The Australians have already caught five flights in the past week and it will be seven by the time they arrive in Mendoza, having clocked more than 20,000 kilometres.
That takes a serious drain on the body but flyhalf Bernard Foley believes a win in Mendoza is non-negotiable after two draws against the Springboks in the past month.
"For sure, winning away from home is such a tough thing to do especially Test match rugby and you see all the factors, the travel, the hospitality here is not always great but you just love it," he told the Australian Rugby Union's official website.
"That is the thrill and enjoyment (you get) out of Test match rugby and playing away from home.
"Argentina is going to be exactly that, the same challenge. It’s a tough place to win.
"There’s all these variable but something that as a squad we’ve got to enjoy and embrace.
"It’s unique because everyone is against you and it’s just you with 30 players and 10 staff or whatever it is.
"It’s everyone sitting in that room and being satisfied with what we had just achieved.
"We’re close but it’s disappointing because we can’t get that satisfaction just yet."
The Wallabies do feel agonisingly close to a big win.
The acid test will come against New Zealand in Brisbane on October 21 but a sixth straight win against the Pumas would get the ball rolling again after the draw in Bloemfontein.
Any win will be off the back of the attack Foley and Kurtley Beale have turned into an unpredictable yet relentless machine.
It goes without saying that the All Blacks have scored more points (221) than any other team in the Rugby Championship but the Wallabies are second with 158, including 34 and 29 point efforts against the Kiwis.
"We’ve got to put it down to a lot of the coaches," said Foley.
"Bernie’s (back-line coach Stephen Larkham) influence in terms of how he sees the game and what he’s coming up with, his vision on his set plays and then also Mick Byrne.
"He’s been really good in terms of the skill and also the mind.
"That where we can take our game to the next.
"At the moment we’ve got that balance and we’ve got that thirst and that hunger to do that and I think we’ve just got to keep persisting with it."
Where the Wallabies impressed against the Boks was their versatility in attack.
Foley had three try assists, two of those coming from unstructured play and one coming from a set piece play.

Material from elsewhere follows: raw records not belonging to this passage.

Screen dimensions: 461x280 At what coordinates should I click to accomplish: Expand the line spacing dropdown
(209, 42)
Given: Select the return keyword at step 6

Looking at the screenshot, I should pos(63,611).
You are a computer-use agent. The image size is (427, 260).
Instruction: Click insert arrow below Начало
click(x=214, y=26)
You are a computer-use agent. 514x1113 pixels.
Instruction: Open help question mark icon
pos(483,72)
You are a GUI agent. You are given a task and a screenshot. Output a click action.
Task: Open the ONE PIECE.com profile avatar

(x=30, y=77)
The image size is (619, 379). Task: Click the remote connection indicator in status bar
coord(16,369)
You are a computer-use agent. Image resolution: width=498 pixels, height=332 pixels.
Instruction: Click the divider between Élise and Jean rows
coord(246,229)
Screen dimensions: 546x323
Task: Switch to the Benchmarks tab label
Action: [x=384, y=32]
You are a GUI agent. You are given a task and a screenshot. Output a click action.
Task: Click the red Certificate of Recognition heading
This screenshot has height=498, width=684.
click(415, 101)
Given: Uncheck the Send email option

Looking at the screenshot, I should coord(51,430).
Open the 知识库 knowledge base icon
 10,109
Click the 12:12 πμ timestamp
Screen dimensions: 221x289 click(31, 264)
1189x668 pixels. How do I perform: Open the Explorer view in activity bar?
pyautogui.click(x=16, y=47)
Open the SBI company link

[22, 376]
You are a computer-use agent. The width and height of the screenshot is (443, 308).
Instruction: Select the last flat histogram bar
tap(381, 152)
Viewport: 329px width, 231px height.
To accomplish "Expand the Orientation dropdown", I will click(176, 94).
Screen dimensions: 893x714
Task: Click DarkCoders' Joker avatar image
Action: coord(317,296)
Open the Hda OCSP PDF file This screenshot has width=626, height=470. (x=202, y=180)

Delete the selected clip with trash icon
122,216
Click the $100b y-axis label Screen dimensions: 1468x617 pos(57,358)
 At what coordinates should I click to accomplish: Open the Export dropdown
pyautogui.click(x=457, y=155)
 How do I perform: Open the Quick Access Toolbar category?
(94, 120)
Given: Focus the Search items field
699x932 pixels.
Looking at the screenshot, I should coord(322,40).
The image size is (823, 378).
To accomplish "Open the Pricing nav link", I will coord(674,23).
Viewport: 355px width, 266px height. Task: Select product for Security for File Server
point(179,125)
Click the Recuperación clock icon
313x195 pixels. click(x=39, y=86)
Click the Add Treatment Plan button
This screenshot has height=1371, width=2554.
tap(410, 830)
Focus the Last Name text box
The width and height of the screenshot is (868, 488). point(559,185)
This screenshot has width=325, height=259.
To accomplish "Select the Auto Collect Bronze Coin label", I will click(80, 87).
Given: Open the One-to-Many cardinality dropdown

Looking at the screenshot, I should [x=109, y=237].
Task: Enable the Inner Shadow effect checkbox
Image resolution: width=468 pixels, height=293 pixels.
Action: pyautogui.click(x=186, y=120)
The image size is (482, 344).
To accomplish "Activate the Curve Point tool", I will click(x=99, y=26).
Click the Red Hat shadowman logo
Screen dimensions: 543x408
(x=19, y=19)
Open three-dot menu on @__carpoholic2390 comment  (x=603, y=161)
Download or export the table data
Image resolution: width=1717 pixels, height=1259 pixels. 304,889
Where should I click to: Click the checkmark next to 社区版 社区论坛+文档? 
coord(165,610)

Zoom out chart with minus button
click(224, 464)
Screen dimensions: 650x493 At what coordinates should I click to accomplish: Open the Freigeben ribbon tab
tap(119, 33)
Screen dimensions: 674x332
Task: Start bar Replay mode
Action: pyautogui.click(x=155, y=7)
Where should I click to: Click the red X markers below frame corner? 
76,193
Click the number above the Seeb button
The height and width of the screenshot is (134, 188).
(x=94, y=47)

"We played a lot of turnover ball or kicking - we got into that kick battle and then were running off the back of kicks," he added.
"It wasn't that structured game in that sense and I thought our intent, especially from deep, was something that was really positive.
"That's definitely a growth area for us, something that we've been working on and it's good to see it come into fruition.
"I suppose when we are getting down in those other parts of the field it's about keeping composure and getting those points."